* [Task statement]: Reproduce word for word the part of the Jay Cutler vow renewal thread starting at "anyone notice the" and ending at "is CRAZY eyes!".

* [Article]:
»»

# Jay Cutler Gets Re-married!



## Arnold (Jul 9, 2009)

*Gets re-married to Kerry, his wife of course!* 

This past Saturday, on July 4th, 2009 Jay and Kerry Cutler re newed their vows, their actual 11th anniversary would have been next weekend but Kerry is going out of town so she planned a whole vow renewal with some of Jay's closest friends without his knowledge I might add (which is not easy as he always knows everything, it's nor easy to surprise the Cut Man!)
I unfortunately could not make it as it was my little girl's 8 birthday so Kerry was nice enough to take pics and Jay agreed for me to post them on Flex for you guys, so here we go, Jay and Kerry's Vow renewal 2009.
Max.

*more pics here:* iB::Topic::JAY CUTLER GETS RE-MARRIED!!!


----------



## TrojanMan60563 (Jul 9, 2009)

I'd remarry his wife too..she is damn hot!


----------



## danzik17 (Jul 9, 2009)

At least I understand why Jay got into bodybuilding now....you have to be able to bench like 450 just to hold those things up.


----------



## ZECH (Jul 9, 2009)

danzik17 said:


> At least I understand why Jay got into bodybuilding now....you have to be able to bench like 450 just to hold those things up.



No crap!


----------



## The Monkey Man (Jul 9, 2009)

Yeah...

Sad that the hottest most perfect body chix, go for BB's...

If top of the game, they do make $$$ though.

So education, $$, and social climbing could be as effective.

Retired womaniser Jack Nicholson - Monsters and Critics


----------



## P-funk (Jul 11, 2009)

Jeez, his wife used to be crazy skinny.  Looks like she is using some of his juice.

patrick


----------



## juggernaut (Jul 13, 2009)

anyone notice the wackjob in the first picture on the left-she's possessed!


----------



## TrojanMan60563 (Jul 13, 2009)

didn't notice her the first time around was too busy checking out his wife....but yea she is CRAZY eyes!


----------



## Malcom (Jul 16, 2009)

wonderful


----------

««

* [Data section]:
»»

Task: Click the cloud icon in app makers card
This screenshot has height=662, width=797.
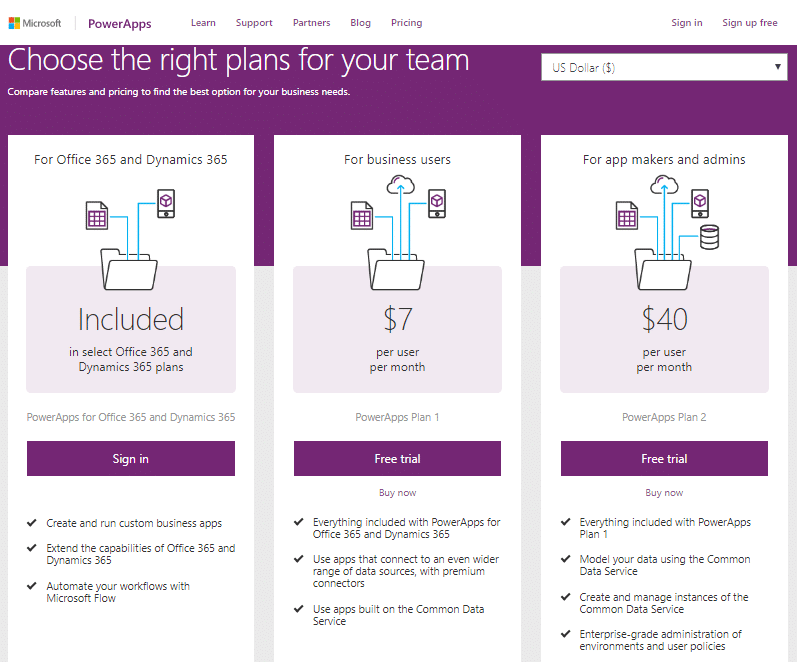Action: point(664,184)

««

* [Written response]:
anyone notice the wackjob in the first picture on the left-she's possessed!


----------



## TrojanMan60563 (Jul 13, 2009)

didn't notice her the first time around was too busy checking out his wife....but yea she is CRAZY eyes!